The question that has haunted every AI-adjacent earnings call for two years finally broke through to the trading floor: what exactly is all this spending buying?
The Nasdaq Composite dropped more than 2% on Tuesday in what traders are calling the sharpest tech-led selloff since the regional banking panic of early 2023. The S&P 500 followed, dragged down by the same megacap names that have carried it to record highs. The proximate cause was a cascade that began in Seoul, where South Korean markets plunged on semiconductor export concerns, but the real fuel was domestic: a Federal Reserve that refuses to blink, and a growing suspicion that the artificial intelligence investment thesis has become untethered from near-term returns.
The Fed factor
Chair Jerome Powell's recent commentary has been unambiguous. Inflation remains sticky in services, the labor market refuses to crack, and the Fed sees no urgency to cut rates before year-end. For an equity market that spent much of 2025 pricing in three to four cuts by mid-2026, this is an uncomfortable recalibration. The yield on the 10-year Treasury has crept back above 4.5%, and growth stocks—whose valuations depend on discounting future earnings at lower rates—are feeling the gravitational pull.

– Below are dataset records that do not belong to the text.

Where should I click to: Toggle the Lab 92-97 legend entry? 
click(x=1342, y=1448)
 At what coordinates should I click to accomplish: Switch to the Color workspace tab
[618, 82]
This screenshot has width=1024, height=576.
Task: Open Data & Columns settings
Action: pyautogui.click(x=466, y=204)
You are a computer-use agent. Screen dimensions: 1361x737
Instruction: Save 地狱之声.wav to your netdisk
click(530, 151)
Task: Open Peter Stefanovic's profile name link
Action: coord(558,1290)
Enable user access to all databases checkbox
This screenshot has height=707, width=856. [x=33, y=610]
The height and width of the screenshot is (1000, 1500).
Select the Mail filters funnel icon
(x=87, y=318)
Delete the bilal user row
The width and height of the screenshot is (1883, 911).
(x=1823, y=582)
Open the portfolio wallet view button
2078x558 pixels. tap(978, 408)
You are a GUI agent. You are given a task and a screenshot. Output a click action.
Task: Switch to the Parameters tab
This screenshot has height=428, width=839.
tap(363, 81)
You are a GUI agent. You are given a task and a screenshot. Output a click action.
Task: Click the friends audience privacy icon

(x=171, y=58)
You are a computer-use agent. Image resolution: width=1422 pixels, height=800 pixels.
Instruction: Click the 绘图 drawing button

But the Fed alone does not explain why technology is leading the decline while utilities and consumer staples hold steady. That requires examining the other half of the story.
The AI capex question
Microsoft, Alphabet, Amazon, and Meta have collectively committed hundreds of billions of dollars to data centers, custom silicon, and inference infrastructure. The market rewarded this spending handsomely through 2025, on the theory that generative AI would unlock productivity gains and new revenue streams at unprecedented scale. The problem is that the revenue streams remain stubbornly incremental. Enterprise adoption of copilots and assistants is growing, but not at rates that justify the capital intensity. Advertising remains the primary monetization channel, and advertisers are not yet paying a premium for AI-generated creative.
Investors are now doing the math they deferred during the euphoria phase. If hyperscaler capex continues at current levels but AI-driven revenue grows at single-digit percentages, margins compress. If capex slows, the semiconductor supply chain—Nvidia, AMD, ASML—faces a demand cliff. Neither scenario supports current multiples.
Contagion mechanics
The Korea connection is not incidental. Samsung and SK Hynix supply the high-bandwidth memory chips essential to AI accelerators. When Korean markets tumbled on reports of potential export restrictions and weakening Chinese demand, it sent a signal that the AI hardware boom may be peaking earlier than expected. That signal crossed the Pacific in milliseconds.
The result was a classic risk-off rotation. Funds that had concentrated in the Magnificent Seven scrambled to reduce exposure. Volatility spiked. The VIX, which had been languishing in the mid-teens, jumped above 20 for the first time since April.
Our take
This is not the beginning of a bear market, but it may be the end of a certain kind of complacency. For three years, investors have treated AI capex as inherently virtuous—a bet on the future that would inevitably pay off. Tuesday's selloff is a reminder that capital expenditure is not strategy; it is a cost that must eventually be justified by returns. The companies that can demonstrate clear paths from spending to revenue will recover. The others will discover that the market's patience, like its memory, is shorter than it appears.